The conference this year will include over 70 different breakout sessions to choose from reflecting that diversity of opinion. The sessions will cover everything from learning campaigning and debating skills, to discussions about different aspects of policy on Israel and the Middle East. There will also be plenary sessions that bring the conference together to hear key note speakers including Members of the British Cabinet and Shadow Cabinet, Chief Rabbi Ephraim Mirvis, and former Israeli cabinet minister Gideon Sa’ar.
One of the most important things we’re trying to do is to recreate a campaigning culture that previously existed in the UK Jewish community, especially around the time of campaigning on the Soviet Jewry issue. There were huge demonstrations, petitions and letter writing, but somehow that tradition has atrophied. The Jewish community are still very politically conscious and aware. Rekindling that kind of activist base is a question of teaching people the skills and giving them the self-confidence and making them feel that they’re part of something big and that they’re not standing by themselves.
We Believe in Israel isn’t just about the Jewish community. I’m a secular, political person and I believe you should stand in solidarity with Israel, whether or not you’re Jewish yourself. The same goes for the We Believe network. Around 45% of the people on our mailing list are not Jewish. There are so many people that want to stand in solidarity with Israel, and the polling we have done shows that the potential pool of support and activism is far higher than that.

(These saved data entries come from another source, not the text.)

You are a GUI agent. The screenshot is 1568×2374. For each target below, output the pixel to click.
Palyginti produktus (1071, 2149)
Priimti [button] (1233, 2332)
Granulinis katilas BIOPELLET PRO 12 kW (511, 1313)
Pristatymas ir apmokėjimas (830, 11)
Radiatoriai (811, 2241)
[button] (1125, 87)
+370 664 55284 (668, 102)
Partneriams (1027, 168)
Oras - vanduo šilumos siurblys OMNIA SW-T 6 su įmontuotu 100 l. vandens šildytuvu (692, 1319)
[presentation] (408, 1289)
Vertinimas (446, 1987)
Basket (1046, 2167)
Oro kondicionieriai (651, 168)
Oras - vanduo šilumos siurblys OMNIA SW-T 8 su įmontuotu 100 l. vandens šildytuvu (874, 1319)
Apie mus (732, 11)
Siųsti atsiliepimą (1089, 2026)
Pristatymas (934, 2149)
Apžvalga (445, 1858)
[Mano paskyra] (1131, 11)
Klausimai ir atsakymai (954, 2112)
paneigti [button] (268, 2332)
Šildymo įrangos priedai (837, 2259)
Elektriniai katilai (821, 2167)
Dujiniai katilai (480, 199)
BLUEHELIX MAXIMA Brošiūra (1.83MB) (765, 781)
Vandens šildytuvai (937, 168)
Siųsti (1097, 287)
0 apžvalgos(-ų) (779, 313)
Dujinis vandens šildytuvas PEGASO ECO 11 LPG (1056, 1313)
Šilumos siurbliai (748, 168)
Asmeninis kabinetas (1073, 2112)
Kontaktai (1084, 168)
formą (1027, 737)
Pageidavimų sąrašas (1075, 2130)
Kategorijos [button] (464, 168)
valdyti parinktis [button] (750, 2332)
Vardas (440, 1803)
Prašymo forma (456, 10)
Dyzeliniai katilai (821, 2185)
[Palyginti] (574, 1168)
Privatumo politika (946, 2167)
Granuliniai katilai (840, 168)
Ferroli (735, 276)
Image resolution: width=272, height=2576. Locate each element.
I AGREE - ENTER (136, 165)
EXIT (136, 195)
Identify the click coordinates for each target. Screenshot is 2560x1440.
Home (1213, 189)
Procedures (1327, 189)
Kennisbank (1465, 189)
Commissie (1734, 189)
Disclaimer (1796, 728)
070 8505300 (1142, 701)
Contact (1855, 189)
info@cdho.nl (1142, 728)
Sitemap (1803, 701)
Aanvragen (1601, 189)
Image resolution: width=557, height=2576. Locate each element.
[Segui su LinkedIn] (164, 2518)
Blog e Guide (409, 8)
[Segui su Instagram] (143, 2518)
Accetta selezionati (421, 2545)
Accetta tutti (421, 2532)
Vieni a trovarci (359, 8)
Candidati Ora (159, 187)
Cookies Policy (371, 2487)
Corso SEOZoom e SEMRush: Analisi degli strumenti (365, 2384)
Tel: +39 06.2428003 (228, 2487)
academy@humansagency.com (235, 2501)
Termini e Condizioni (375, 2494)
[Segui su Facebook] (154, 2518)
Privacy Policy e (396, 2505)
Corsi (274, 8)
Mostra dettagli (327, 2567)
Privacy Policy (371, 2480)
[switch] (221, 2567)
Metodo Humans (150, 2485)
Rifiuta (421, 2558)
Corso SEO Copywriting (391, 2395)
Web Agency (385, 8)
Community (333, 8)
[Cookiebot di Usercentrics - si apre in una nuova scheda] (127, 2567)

We have to reach out to those people, get them involved, organise, and mobilise them. We need to turn the 20% of British people who feel warm towards Israel into a powerful political voice that changes the nature of the debate in this country.
We Believe in Israel is committed to ensuring there is a fair debate about Israel. We don’t want to stop people from criticising Israel in an appropriate way, but when that criticism crosses red lines and becomes inappropriate and de-legitimising, we have to be able to stand up to that and show that we’re not just going to accept that this is an irreversible tide of anti-Israel opinion.
We believe that it’s important for there to be a gathering place, where all the different strands of pro-Israel opinion in the UK can come together and show their solidarity, but also have a genuine discussion about the things that they don’t necessarily agree on. That’s why the second We Believe in Israel conference is going to be so vital to growth and strength of the pro-Israel community in the UK.